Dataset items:
== Segment start ==

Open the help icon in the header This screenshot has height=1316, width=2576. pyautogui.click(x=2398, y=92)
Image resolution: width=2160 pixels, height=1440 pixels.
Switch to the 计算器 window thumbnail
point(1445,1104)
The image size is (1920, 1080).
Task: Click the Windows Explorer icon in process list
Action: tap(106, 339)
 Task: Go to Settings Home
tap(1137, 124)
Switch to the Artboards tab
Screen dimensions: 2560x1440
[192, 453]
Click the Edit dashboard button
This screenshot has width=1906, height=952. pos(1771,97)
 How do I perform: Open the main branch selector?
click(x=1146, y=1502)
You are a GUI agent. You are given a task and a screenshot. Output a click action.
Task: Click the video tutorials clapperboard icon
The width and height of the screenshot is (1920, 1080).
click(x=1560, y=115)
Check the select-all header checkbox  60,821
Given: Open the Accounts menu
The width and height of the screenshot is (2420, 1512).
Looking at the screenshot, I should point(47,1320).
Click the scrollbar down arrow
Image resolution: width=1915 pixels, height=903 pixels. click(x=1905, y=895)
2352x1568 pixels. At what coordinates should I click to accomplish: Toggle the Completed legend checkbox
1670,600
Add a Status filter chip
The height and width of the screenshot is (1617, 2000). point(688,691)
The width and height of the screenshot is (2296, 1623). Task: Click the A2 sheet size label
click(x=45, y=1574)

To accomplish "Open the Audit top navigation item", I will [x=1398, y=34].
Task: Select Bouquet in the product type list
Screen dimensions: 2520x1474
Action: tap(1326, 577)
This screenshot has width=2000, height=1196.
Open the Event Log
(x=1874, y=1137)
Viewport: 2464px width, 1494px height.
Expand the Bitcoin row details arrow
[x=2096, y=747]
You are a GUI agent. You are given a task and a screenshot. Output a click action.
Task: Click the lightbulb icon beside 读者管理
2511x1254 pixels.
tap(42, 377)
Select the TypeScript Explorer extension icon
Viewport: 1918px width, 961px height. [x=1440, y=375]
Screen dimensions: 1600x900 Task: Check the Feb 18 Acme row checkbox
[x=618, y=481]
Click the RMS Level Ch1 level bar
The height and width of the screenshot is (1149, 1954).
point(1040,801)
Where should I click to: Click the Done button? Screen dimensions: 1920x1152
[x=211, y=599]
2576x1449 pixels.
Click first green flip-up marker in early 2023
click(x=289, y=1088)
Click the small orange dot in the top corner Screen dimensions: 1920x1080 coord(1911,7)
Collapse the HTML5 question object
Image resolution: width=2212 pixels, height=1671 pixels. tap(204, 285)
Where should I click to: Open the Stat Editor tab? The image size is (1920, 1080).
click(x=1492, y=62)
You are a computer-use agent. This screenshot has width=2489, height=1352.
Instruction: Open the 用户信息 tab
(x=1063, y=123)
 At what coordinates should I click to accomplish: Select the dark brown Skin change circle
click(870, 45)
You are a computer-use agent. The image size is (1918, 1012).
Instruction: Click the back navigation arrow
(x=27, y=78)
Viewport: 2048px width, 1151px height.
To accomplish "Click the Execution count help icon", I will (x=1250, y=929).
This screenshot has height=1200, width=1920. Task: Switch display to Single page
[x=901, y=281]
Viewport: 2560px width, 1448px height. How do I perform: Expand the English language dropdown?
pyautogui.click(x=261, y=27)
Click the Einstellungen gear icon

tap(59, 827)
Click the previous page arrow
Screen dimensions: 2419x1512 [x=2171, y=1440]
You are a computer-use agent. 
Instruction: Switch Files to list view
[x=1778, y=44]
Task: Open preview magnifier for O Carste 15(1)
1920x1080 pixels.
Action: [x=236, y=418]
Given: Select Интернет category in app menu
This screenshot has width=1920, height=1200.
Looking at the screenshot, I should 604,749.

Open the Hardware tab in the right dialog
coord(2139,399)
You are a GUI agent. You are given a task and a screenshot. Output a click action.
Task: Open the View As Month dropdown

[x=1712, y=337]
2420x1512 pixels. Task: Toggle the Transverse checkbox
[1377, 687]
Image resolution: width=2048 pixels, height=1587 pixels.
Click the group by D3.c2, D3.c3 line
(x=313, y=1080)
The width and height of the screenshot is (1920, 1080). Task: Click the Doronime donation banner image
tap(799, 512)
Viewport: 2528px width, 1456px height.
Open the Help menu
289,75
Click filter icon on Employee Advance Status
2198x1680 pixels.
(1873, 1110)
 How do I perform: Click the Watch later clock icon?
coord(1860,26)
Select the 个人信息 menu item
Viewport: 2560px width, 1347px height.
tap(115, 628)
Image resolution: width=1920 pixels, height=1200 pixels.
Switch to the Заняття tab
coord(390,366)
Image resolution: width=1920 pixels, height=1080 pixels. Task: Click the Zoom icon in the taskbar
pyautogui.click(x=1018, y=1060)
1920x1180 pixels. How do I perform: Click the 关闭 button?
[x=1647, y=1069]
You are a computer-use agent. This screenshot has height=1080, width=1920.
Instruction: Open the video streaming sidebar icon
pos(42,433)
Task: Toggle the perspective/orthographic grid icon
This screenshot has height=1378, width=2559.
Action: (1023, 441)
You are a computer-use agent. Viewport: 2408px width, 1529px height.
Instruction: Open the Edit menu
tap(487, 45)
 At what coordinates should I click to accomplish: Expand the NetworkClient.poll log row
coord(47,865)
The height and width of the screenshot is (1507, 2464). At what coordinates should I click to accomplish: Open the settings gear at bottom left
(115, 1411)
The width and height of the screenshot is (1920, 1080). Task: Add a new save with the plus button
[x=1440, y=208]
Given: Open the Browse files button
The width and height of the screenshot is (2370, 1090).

== Segment end ==

◆ Instructions for the task ◆
Write out exactly each line of the entries, starting at the one containing "Switch to the Заняття tab" and finishing with the last line.

◆ Output for this task ◆
Switch to the Заняття tab
coord(390,366)
Image resolution: width=1920 pixels, height=1080 pixels. Task: Click the Zoom icon in the taskbar
pyautogui.click(x=1018, y=1060)
1920x1180 pixels. How do I perform: Click the 关闭 button?
[x=1647, y=1069]
You are a computer-use agent. This screenshot has height=1080, width=1920.
Instruction: Open the video streaming sidebar icon
pos(42,433)
Task: Toggle the perspective/orthographic grid icon
This screenshot has height=1378, width=2559.
Action: (1023, 441)
You are a computer-use agent. Viewport: 2408px width, 1529px height.
Instruction: Open the Edit menu
tap(487, 45)
 At what coordinates should I click to accomplish: Expand the NetworkClient.poll log row
coord(47,865)
The height and width of the screenshot is (1507, 2464). At what coordinates should I click to accomplish: Open the settings gear at bottom left
(115, 1411)
The width and height of the screenshot is (1920, 1080). Task: Add a new save with the plus button
[x=1440, y=208]
Given: Open the Browse files button
The width and height of the screenshot is (2370, 1090).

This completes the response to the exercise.